Trâmites do processo
O pedido
de impeachment que tramita no Congresso é baseado na denúncia de que
"houve uma maquiagem deliberadamente orientada a passar para a nação (e também
aos investidores internacionais) a sensação de que o Brasil estaria
economicamente saudável", como escrevem seus autores.
O
processo foi acolhido no dia 2 de dezembro do ano passado pelo então
presidente da Câmara dos Deputados, Eduardo Cunha (PMDB-RJ).

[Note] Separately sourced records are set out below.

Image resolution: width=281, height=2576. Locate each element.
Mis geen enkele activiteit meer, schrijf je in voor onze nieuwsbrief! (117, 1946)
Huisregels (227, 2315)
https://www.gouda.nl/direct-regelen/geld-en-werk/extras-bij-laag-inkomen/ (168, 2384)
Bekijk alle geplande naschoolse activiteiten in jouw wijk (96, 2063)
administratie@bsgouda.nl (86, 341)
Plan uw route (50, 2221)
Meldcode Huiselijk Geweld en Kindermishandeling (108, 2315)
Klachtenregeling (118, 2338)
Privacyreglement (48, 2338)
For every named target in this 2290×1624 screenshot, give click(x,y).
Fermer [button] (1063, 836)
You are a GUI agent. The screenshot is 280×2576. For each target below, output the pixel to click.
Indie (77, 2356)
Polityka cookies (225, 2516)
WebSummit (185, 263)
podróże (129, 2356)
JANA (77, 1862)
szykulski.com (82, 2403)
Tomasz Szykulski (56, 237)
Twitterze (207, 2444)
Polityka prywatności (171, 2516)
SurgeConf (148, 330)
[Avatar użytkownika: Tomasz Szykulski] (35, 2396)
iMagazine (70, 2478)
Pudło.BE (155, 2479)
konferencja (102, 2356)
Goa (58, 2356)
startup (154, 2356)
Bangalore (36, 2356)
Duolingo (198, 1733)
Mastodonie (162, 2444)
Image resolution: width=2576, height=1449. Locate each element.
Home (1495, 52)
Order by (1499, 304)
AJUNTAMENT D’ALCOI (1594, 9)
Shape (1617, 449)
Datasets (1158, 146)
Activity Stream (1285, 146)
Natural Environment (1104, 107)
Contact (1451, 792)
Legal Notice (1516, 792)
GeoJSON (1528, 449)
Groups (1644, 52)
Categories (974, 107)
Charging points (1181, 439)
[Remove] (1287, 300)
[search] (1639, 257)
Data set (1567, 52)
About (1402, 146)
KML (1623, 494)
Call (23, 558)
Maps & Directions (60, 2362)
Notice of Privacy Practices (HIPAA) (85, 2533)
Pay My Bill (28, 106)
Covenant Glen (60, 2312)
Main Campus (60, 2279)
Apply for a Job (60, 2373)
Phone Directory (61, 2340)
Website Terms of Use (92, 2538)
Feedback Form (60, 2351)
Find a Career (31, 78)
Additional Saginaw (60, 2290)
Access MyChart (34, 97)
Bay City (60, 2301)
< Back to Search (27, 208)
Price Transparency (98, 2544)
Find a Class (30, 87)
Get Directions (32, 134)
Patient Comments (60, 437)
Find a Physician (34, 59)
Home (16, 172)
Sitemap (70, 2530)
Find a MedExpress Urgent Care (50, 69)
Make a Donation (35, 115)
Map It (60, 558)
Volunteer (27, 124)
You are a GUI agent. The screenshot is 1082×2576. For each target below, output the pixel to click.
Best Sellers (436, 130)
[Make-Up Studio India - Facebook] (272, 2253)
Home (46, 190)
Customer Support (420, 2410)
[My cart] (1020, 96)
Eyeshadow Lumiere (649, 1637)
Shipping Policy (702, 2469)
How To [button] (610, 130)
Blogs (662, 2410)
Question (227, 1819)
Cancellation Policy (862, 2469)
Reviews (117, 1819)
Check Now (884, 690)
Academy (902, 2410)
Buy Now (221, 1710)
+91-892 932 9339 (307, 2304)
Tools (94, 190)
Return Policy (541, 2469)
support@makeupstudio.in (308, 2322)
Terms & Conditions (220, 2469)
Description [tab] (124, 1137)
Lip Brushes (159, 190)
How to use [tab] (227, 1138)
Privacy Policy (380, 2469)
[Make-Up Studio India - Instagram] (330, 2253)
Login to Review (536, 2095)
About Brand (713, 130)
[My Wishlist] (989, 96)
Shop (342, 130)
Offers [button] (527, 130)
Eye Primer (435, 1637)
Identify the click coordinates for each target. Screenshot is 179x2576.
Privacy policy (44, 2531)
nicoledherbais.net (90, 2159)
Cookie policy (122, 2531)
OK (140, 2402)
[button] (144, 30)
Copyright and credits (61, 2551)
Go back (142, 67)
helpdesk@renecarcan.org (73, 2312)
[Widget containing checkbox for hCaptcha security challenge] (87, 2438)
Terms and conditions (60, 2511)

O ato foi recebido
pelo governo como ato de revanche de Cunha, em reação à abertura de processo de
cassação de seu mandato no Conselho de Ética da Câmara.
No último
dia 5, o mandato de Cunha acabou suspenso por decisão do STFantes
de uma decisão do conselho.
O rito do
impeachment (norma que a tramitação deve obrigatoriamente seguir no Congresso)
foi motivo de embate entre Legislativo e Judiciário, com a decisão sendo
regulamentada pelo STF.
A denúncia
que chegou nesta quarta ao plenário do Senado já obedece às etapas determinadas
pelo STF. Ela foi aprovada em comissão especial da Câmara
por 38 votos a favor e 27 contra, pelo plenário da Casa por 367 a 137, e na comissão especial do Senado por 15 a cinco.